From the graph, we extract the initial velocities and stopping times:

• Train 1: Initial velocity $v_{1,i} = v_s = 40.0$ m/s. It stops at time $t_1 = 5.0$ s.
• Train 2: The vertical scale is $v_s = 40.0$ m/s over 4 divisions, so each division is 10.0 m/s. The initial velocity is at -3 divisions, so $v_{2,i} = -30.0$ m/s. It stops at time $t_2 = 4.0$ s.

The displacement of an object is the area under its $v-t$ graph. For constant acceleration (a straight line on the $v-t$ graph), this area is a triangle. The distance traveled is the magnitude of the displacement.

For Train 1, the distance traveled $d_1$ is the area of the triangle formed by its graph:

$$d_1 = |\Delta x_1| = \left| \frac{1}{2} \times \text{base} \times \text{height} \right| = \frac{1}{2} t_1 |v_{1,i}|$$

For Train 2, the distance traveled $d_2$ is the area of the triangle below the time axis:

$$d_2 = |\Delta x_2| = \frac{1}{2} t_2 |v_{2,i}|$$

The total distance covered by both trains, which reduces their initial separation, is $d_{total} = d_1 + d_2$. The final separation $d_{final}$ is the initial separation $d_{initial}$ minus this total distance.

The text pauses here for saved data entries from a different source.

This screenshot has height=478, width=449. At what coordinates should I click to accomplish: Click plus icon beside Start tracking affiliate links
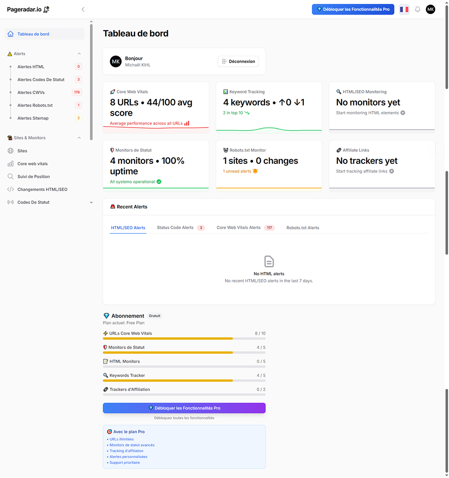(x=392, y=171)

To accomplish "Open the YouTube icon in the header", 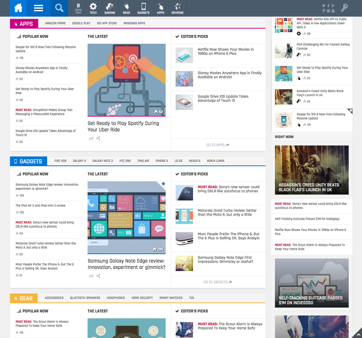I will click(x=333, y=11).
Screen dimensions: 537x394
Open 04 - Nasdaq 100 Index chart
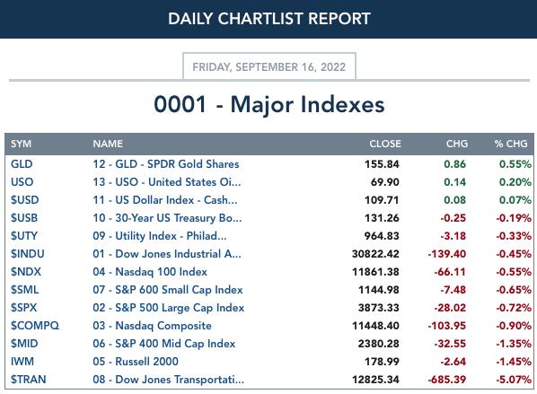[150, 272]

$$d_{final} = d_{initial} - d_{total} = d_{initial} - (d_1 + d_2)$$ $$d_{final} = d_{initial} - \left( \frac{1}{2} t_1 |v_{1,i}| + \frac{1}{2} t_2 |v_{2,i}| \right)$$

Substituting the numerical values:

$$d_1 = \frac{1}{2} (5.0 \text{ s})(40.0 \text{ m/s}) = 100 \text{ m}$$ $$d_2 = \frac{1}{2} (4.0 \text{ s})(30.0 \text{ m/s}) = 60 \text{ m}$$ $$d_{total} = 100 \text{ m} + 60 \text{ m} = 160 \text{ m}$$

Given the initial separation $d_{initial} = 200$ m:

$$d_{final} = 200 \text{ m} - 160 \text{ m} = 40 \text{ m}$$

Since the total distance traveled (160 m) is less than the initial separation (200 m), the trains do not collide.

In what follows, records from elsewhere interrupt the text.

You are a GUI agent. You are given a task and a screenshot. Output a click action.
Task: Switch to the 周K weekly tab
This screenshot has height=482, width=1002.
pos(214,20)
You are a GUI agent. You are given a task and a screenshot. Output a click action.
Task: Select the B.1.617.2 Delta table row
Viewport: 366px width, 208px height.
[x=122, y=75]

Alternative (Calculus-based derivation): The acceleration is the slope of the v-t graph, $a = dv/dt$.

$a_1 = (0 - 40.0)/(5.0 - 0) = -8.0 \text{ m/s}^2$ $a_2 = (0 - (-30.0))/(4.0 - 0) = 7.5 \text{ m/s}^2$

The distance is the integral of the magnitude of velocity:

$d_1 = \int_0^{t_1} v_1(t) dt = \int_0^{5.0} (40.0 - 8.0t) dt = [40.0t - 4.0t^2]_0^{5.0} = 200 - 100 = 100$ m $d_2 = \int_0^{t_2} |v_2(t)| dt = \int_0^{4.0} |-30.0 + 7.5t| dt = \int_0^{4.0} (30.0 - 7.5t) dt = [30.0t - 3.75t^2]_0^{4.0} = 120 - 60 = 60$ m

The final separation is $d_{final} = 200 \text{ m} - (100 \text{ m} + 60 \text{ m}) = 40 \text{ m}$, confirming the result.